__GIVEN REQUEST A__: Copy the rows below word for word, from the line holding "is (1080, 2400)." through the end of the rows, both ends included.

__DOCUMENT__:

Configuring caching in v20.1 -- poor performance

darkling · June 27, 2022, 3:45pm

(Sorry, I accidentally posted this in the wrong category just now)

We’ve got a Dremio v17 system in production, which is giving us query results in generally under a second. We’re trying to deploy a v20.1 to take over from it, but the query results are taking roughly an order of magnitude longer (10-20s).

Following the instructions, we have

executor.cache.path.db: "/opt/dremio/data/cloudcache"
executor.cache.path.fs: ["/opt/dremio/data/cloudcache"]

set on both v17 and v20.1. However, the instructions also mention a reflection.cloud.cache.enabled setting in the debug section. So far, we haven’t been able to write a valid config that involves this setting – the worker doesn’t come up properly.

Our conclusion is that either that option isn’t needed (which it doesn’t seem to be on v17), and the caching isn’t working on v20.1, or that the option is needed in some other form on v20.1, and the instructions are incorrect.

Can anyone suggest why we’re seeing these much slower queries in v20.1? Have we configured the caching correctly? If so, why is the caching not working; if not, what configuration are we missing?

balaji.ramaswamy · June 28, 2022, 5:21am

@darkling Send the 2 profiles, from 17.x and 20.x and I can help figure out what happened

darkling · June 28, 2022, 8:44am

Hi, Balaji,

I hope these are the right thing:

dremio_blue_v20.1_profile.zip (17.0 KB)
dremio-test-v17_profile.zip (17.1 KB)

Hugo.

balaji.ramaswamy · July 2, 2022, 6:12am

@darkling your 17.x query is executed on 2 nodes while the 20.x version executed on 1 node. In 17.x you have configured the master also as an executor

darkling · July 4, 2022, 1:01pm

We’ve reconfigured the master to act as an executor as well (although we hadn’t originally intended that to be the case). Some queries seem to be faster:
dremio20.1_fast_query_e17efd69-3883-4796-b06e-88ceb173f013.zip (18.3 KB)
but others remain slow:
dremio20.1_slow_query_1169708e-bcd1-4082-af06-41497926d70e.zip (18.0 KB)

balaji.ramaswamy · July 4, 2022, 8:01pm

@darkling

Did not review the fast query but on the slow one, it seems the filter push down has a very long string evaluated in Java causing the ~ 13s process time.

__Rows from a dataset__:

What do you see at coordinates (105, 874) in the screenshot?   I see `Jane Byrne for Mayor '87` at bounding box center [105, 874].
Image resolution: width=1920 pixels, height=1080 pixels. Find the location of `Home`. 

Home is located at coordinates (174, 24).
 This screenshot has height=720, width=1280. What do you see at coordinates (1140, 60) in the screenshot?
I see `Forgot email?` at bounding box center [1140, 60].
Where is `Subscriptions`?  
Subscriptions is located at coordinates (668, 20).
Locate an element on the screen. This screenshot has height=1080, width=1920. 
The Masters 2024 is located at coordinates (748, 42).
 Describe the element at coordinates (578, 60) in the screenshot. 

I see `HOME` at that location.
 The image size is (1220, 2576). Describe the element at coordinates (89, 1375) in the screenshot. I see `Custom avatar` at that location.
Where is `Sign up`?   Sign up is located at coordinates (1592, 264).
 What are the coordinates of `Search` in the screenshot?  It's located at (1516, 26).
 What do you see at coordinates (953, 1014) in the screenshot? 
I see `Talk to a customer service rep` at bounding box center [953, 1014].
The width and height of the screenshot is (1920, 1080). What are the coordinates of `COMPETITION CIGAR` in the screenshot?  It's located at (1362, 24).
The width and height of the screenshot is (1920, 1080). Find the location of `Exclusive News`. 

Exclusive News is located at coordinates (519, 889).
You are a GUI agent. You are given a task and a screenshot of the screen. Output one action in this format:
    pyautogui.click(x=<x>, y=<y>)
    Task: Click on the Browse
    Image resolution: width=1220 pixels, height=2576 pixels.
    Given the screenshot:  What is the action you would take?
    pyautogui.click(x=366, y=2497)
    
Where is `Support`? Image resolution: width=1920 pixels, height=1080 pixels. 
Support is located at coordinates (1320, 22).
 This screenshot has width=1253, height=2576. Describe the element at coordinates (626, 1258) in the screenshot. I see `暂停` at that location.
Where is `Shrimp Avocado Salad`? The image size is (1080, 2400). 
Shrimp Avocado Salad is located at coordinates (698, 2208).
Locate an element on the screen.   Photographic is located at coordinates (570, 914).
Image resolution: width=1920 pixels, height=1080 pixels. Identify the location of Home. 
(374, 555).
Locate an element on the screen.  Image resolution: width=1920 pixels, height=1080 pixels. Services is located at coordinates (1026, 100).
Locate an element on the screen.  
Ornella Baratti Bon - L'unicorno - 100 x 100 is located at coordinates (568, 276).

__GIVEN REQUEST B__:
Answer these about the thread above:
(i) How long were query results taking on v20.1?
(ii) How many nodes did the 17.x query run on, compared with the 20.x query?
(iii) What was said to cause the roughly 13-second process time in the slow query?

__FULL ANSWER A__:
Where is `Shrimp Avocado Salad`? The image size is (1080, 2400). 
Shrimp Avocado Salad is located at coordinates (698, 2208).
Locate an element on the screen.   Photographic is located at coordinates (570, 914).
Image resolution: width=1920 pixels, height=1080 pixels. Identify the location of Home. 
(374, 555).
Locate an element on the screen.  Image resolution: width=1920 pixels, height=1080 pixels. Services is located at coordinates (1026, 100).
Locate an element on the screen.  
Ornella Baratti Bon - L'unicorno - 100 x 100 is located at coordinates (568, 276).

__FULL ANSWER B__:
(i) Roughly 10 to 20 seconds, about an order of magnitude longer than on v17.
(ii) The 17.x query ran on 2 nodes, while the 20.x query ran on 1 node.
(iii) The filter push down had a very long string evaluated in Java.